Song Qingshi pleura longuement, avant de peu à peu se calmer...
Il serra fermement cette main chaude, s’assurant que cette personne était toujours là, qu’il ne l’avait pas perdue, les yeux emplis de questions.
« Une fois dans la formation, je n’ai pas reçu de mission absurde. J’ai été directement projeté dans le corps de Wuhuan. J’ai compris qu’il s’agissait de mon moi passé. Je détestais profondément cette identité et cette situation, et j’ai d’abord voulu partir immédiatement. Mais quand j’ai vu que tu étais là, je suis resté. Par la suite, j’ai tout vécu comme une série de pièces de théâtre auxquelles j’assistais, que je ressentais, sans pouvoir en contrôler le déroulement ni mes propres actions. »

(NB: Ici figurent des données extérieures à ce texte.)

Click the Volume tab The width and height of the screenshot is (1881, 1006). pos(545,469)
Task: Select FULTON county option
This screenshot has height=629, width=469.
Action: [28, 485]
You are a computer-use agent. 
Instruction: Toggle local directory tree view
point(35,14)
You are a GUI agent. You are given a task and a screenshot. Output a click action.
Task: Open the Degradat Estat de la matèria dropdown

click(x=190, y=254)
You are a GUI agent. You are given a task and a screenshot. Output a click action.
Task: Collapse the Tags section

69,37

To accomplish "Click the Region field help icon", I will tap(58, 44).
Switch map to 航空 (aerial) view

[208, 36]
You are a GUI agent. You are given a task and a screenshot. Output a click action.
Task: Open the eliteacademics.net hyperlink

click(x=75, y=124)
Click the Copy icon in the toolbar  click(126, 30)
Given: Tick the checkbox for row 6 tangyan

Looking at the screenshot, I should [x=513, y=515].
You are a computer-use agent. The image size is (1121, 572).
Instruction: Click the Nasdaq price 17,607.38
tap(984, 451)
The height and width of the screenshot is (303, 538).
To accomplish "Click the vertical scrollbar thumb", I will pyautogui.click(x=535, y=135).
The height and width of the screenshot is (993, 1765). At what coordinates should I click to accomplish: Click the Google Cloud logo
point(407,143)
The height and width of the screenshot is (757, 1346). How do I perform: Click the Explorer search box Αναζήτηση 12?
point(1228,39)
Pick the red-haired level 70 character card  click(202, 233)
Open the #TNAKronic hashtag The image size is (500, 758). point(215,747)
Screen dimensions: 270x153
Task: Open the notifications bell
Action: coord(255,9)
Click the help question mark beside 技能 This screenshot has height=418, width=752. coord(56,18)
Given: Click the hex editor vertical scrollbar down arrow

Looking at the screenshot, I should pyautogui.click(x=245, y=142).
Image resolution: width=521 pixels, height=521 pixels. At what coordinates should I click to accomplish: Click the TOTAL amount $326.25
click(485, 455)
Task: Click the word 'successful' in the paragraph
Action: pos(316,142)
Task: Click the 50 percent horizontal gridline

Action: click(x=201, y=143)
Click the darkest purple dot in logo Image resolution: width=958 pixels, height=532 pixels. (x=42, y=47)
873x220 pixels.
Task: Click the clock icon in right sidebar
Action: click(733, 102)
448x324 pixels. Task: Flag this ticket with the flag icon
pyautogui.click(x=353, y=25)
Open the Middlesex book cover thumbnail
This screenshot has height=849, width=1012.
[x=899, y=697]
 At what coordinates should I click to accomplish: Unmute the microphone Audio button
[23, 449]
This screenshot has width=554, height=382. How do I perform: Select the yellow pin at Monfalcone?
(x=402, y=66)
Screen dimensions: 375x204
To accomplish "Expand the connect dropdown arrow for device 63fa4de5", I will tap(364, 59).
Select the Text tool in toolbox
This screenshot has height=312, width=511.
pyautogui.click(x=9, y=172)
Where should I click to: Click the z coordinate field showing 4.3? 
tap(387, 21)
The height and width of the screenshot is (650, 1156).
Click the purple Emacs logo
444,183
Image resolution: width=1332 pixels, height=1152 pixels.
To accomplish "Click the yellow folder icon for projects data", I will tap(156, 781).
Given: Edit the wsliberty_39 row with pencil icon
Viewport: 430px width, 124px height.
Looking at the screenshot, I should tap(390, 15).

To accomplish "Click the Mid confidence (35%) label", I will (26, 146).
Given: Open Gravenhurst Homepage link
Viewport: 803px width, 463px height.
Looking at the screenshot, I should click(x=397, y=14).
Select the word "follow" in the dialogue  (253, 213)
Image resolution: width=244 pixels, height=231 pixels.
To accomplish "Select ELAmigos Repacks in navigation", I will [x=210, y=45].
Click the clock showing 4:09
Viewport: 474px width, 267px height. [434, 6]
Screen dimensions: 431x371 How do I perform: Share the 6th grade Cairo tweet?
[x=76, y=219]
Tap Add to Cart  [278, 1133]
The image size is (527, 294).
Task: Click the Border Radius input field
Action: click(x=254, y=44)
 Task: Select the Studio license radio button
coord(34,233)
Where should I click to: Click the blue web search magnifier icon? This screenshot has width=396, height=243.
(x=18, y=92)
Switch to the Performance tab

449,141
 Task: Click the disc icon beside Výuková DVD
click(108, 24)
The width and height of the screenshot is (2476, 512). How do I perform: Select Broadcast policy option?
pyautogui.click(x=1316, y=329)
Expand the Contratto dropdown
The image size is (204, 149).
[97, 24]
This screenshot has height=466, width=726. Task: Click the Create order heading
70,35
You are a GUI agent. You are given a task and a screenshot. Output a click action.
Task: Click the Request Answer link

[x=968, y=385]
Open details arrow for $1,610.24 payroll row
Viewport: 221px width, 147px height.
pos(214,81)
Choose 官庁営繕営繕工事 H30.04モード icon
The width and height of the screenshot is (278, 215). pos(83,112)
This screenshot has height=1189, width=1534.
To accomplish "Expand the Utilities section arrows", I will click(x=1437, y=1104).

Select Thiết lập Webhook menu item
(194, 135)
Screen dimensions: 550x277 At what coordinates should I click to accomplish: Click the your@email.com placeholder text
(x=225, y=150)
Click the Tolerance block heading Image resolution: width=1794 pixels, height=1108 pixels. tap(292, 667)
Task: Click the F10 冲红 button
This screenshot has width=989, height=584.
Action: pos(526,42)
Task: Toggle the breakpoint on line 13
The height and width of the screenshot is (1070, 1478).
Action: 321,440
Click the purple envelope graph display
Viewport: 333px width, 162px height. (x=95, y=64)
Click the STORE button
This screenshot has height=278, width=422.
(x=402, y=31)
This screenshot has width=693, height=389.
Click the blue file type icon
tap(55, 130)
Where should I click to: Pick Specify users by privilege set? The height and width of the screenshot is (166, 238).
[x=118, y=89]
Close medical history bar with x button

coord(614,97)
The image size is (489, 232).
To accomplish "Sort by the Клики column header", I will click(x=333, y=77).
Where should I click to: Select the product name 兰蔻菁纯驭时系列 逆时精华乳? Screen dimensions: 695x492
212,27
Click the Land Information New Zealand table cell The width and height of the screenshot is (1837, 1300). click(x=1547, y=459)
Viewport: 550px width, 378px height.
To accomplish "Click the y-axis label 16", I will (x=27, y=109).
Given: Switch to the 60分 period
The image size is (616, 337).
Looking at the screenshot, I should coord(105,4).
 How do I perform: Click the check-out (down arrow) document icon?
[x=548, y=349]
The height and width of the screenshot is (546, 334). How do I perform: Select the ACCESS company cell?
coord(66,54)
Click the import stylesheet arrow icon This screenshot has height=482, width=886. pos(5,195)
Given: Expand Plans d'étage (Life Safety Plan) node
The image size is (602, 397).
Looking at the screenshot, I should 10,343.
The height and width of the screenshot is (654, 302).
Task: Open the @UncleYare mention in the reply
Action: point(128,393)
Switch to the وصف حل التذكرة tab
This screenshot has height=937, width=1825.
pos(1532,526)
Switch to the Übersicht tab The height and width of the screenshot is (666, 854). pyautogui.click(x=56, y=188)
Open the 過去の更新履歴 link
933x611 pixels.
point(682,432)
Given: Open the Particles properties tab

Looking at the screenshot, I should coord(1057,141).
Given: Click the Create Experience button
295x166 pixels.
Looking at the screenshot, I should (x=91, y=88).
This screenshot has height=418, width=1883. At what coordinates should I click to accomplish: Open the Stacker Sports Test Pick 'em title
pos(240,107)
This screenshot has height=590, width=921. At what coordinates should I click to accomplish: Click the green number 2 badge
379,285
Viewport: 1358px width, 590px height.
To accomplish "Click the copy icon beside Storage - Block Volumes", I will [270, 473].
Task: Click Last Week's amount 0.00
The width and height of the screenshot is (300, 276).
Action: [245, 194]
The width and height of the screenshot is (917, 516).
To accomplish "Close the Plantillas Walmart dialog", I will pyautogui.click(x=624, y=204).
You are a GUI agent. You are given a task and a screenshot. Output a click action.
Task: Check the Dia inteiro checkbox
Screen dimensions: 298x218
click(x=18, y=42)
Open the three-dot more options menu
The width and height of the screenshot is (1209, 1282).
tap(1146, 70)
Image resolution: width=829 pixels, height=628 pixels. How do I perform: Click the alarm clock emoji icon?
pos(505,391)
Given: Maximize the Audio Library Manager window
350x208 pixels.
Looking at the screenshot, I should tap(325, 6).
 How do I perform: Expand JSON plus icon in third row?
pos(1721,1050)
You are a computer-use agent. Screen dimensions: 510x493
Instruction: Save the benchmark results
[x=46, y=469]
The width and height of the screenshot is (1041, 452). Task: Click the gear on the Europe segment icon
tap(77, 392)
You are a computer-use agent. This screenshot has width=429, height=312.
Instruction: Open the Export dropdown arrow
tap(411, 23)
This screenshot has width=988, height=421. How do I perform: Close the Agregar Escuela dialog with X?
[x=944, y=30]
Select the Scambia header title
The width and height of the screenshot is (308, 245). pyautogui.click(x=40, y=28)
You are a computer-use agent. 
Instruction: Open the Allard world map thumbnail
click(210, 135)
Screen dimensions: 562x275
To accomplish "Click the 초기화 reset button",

Le Seigneur divin, voyant qu’il s’était enfin apaisé, raconta doucement son expérience dans la formation. « Je t’ai vu... m’arracher au destin avec tant d’efforts, me prendre la main, et mon cœur s’est empli de joie. Tu as accepté de m’épouser, de devenir mon partenaire de Dao. C’était un bonheur immense. Je me suis dit qu’avec un tel bonheur, même si l’avenir de Mo Yuan était sombre et qu’il devait sombrer dans la folie, cela n’aurait pas d’importance. Mais je n’avais pas prévu que la fin de cette histoire serait si douloureuse, au point d’en être insupportable... »
Song Qingshi s’excusa de nouveau : « Je suis désolé. »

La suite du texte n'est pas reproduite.